When KRSD-TV, the original channel 7 in Rapid City, signed on in 1958, it took the NBC affiliation, sharing ABC with KOTA-TV. In 1965, channel 3 took on an unusual "joint primary" affiliation with CBS and ABC, slightly favoring CBS. It was certainly quite a struggle to fit as many network shows as possible onto the schedule, especially in the daytime, so KRSD-TV had to take up some of the slack. But channel 7 always had a painfully weak signal which, by 1966, had deteriorated to the point of unacceptability. For this reason, and at NBC's insistence, the two stations switched affiliations on September 13, 1970, making KOTA-TV a joint-primary affiliate of ABC and NBC. A year later, the Federal Communications Commission (FCC) would yank KRSD-TV's license due to its inadequate technical quality; that station's owner would fight the decision, but finally gave up and ceased operations on February 29, 1976.

For the next several months, KOTA-TV had only PBS station KBHE-TV (channel 9) as a competitor. But when the new channel 7, KEVN-TV, opened on July 11, 1976, it took all ABC programming; KOTA-TV kept its NBC primary affiliation and added a secondary affiliation with CBS. Meanwhile, in Scottsbluff, Nebraska, KSTF, along with its parent station KYCU-TV (now KGWN-TV) in Cheyenne, Wyoming, both had to switch their primary affiliations to ABC to make up for the loss of ABC programming on KDUH.

Channel 3 lost CBS in 1981, after the FCC authorized K15AC (channel 15), a translator of KPLO-TV from Reliance (itself a satellite of KELO-TV, the CBS affiliate in Sioux Falls), over the objections of KOTA-TV (K15AC was supplanted in 1988 by KCLO-TV, a semi-satellite of KELO). KOTA-TV continued to carry NBC programming until 1984, when the network chose to part ways with the station. ABC then moved its programming to channel 3 from KEVN-TV, which took the NBC affiliation; this made KOTA-TV one of the few stations to be a primary affiliate of each of the Big Three television networks. KOTA added a secondary affiliation with Fox in 1994, primarily to carry the network's coverage of the National Football League; this ended in July 1996, when KEVN switched from NBC to Fox as part of the U.S. television network affiliate switches of 1994.

After calling itself "The Great American West Television Network" in the 1980s, KOTA-TV rebranded as "KOTA Territory" in 1990.

After 58 years under family ownership, Bill Duhamel announced on October 31, 2013, that KOTA-TV and its satellites would be sold to Schurz Communications, pending FCC approval.

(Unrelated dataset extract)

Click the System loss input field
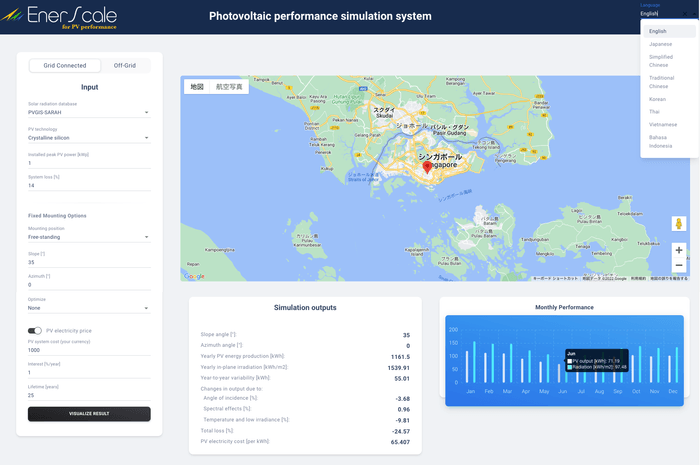Viewport: 700px width, 465px height. click(89, 185)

The sale separated KOTA-TV from its longtime sister radio stations (which the Duhamels retained), as Schurz already owns a group of Black Hills radio stations under the New Rushmore Radio banner. The FCC granted the sale on March 31, 2014; and it was completed on April 28, 2014.

On September 14, 2015, Schurz announced that it would exit broadcasting and sell its television and radio stations, including KOTA-TV and its satellites, to Gray Television for $442.5 million. Gray already owned KEVN-TV in Rapid City, and intended to consolidate the two stations' operations. In its original filing with the FCC, Gray said that it would either sell or surrender the license for KOTA-TV, while retaining its three present satellite stations. KHSD-TV (channel 11) in Lead and KSGW-TV (channel 12) in Sheridan, Wyoming, were proposed to become satellites of KEVN-LD (channel 23), a new low-power station in Rapid City owned by Gray, while KDUH-TV (channel 4) in Scottsbluff would be converted to a satellite of KNOP-TV, a Gray-owned NBC affiliate in North Platte.

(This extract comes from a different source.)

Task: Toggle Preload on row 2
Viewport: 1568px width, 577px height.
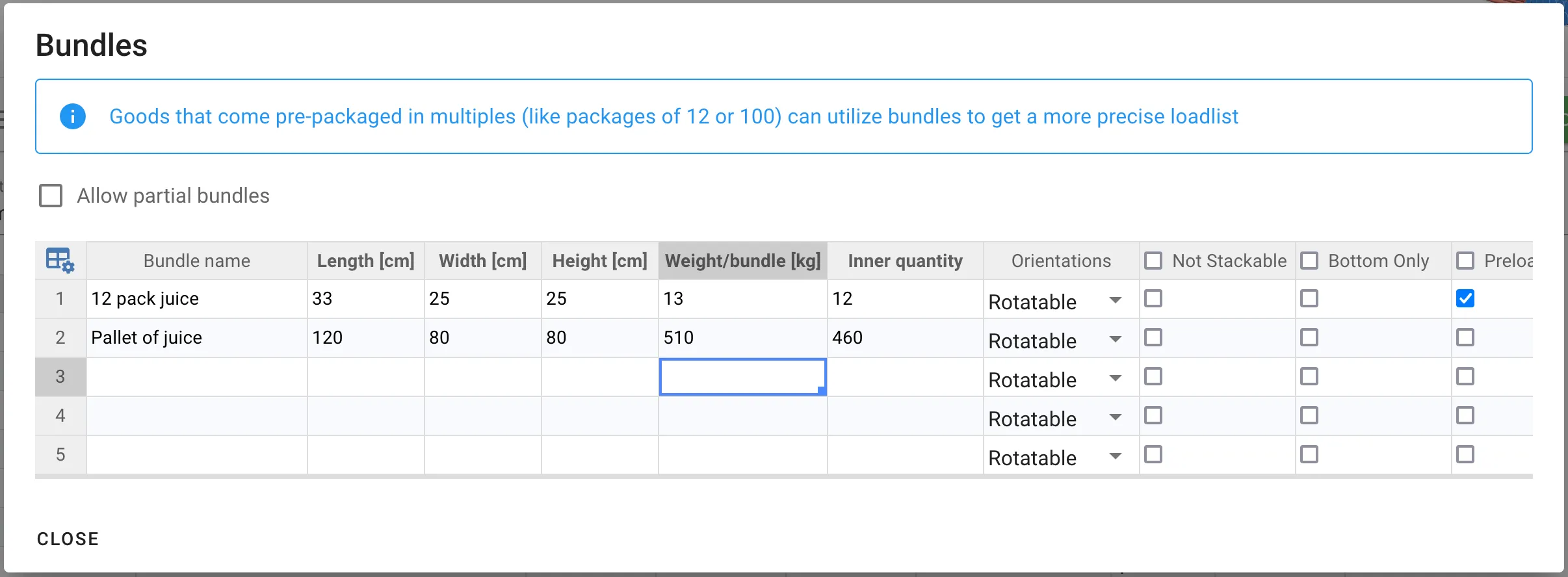Action: [1467, 337]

On October 1, Gray announced that the KOTA-TV license would be acquired by Legacy Broadcasting for $1; while Gray would retain the ABC affiliation and transfer it to KEVN-TV, most of the station's other assets, including its present subchannel affiliations with MeTV and This TV, were transferred to Legacy as part of the deal. The KHSD license will also be acquired by Legacy. In a subsequent filing with the FCC, Gray disclosed that it now planned to convert KSGW-TV to a semi-satellite of NBC affiliate KCWY-DT in Casper, Wyoming, while KDUH-TV would change its call letters to KNEP following its conversion to a KNOP-TV satellite; Gray also proposed to change KDUH/KNEP's city of license to Sidney, Nebraska (which moved it from the Cheyenne-Scottsbluff market to the Denver market, eliminating an ownership conflict with KSTF in Scottsbluff). The FCC approved the Schurz sale on February 12, 2016, The sale was completed on February 16, 2016. The FCC approved the KDUH/KNEP city of license change on May 16.

On February 1, 2016, KOTA-TV changed its call letters to KHME. Northpine reported that this was done as Gray Television awaited FCC approval of its Black Hills TV merger. The KOTA-TV callsign was moved to KEVN, the area Fox affiliate on February 1, 2016, with virtual channel 3 and the ABC affiliation moving there by February 24. The KEVN callsign, virtual channel 7 and Fox affiliation continues on KEVN-LD, channel 23. KHME retained the MeTV and This TV subchannels from the previous KOTA. KHME then changed its affiliation on DT2 from This TV to Heroes and Icons as of September 1, 2016.

On October 13, 2021, it was announced that KHME and KQME would be sold to Gray for $500,000; this would make KHME a sister station to KOTA-TV and KEVN-LD. The sale was completed on November 30.

==Technical information==
===Subchannels===
The stations' signals are multiplexed:

Subchannels of KHME and KQME
Channel: Res.; Short name; Programming
KHME: KQME
23.1: 5.1; 720p; ME TV; MeTV
23.2: 5.2; H N I; Heroes & Icons
23.3: 5.3; 480i; StartTV; Start TV
23.4: 5.4; CATCHY; Catchy Comedy
23.5: 5.5; OXYGEN; Oxygen

In 2009, KOTA-TV and its satellite stations added the Retro Television Network and This TV on their digital subchannels. In 2011, Retro Television was replaced by MeTV on KOTA-TV and its satellite stations.

===Translators===
- ' Rapid City
- ' Ekalaka, MT
- ' Baker, MT
- ' Plevna, MT
- ' Plevna, MT

===Analog-to-digital conversion===
KHME (as KOTA-TV) shut down its analog signal, over VHF channel 3, on June 12, 2009, the official date on which full-power television stations in the United States transitioned from analog to digital broadcasts under federal mandate. The station's digital signal remained on its pre-transition VHF channel 2, using virtual channel 3.

KHME also operates a fill-in translator on channel 18 that serves the immediate part of the Rapid City area.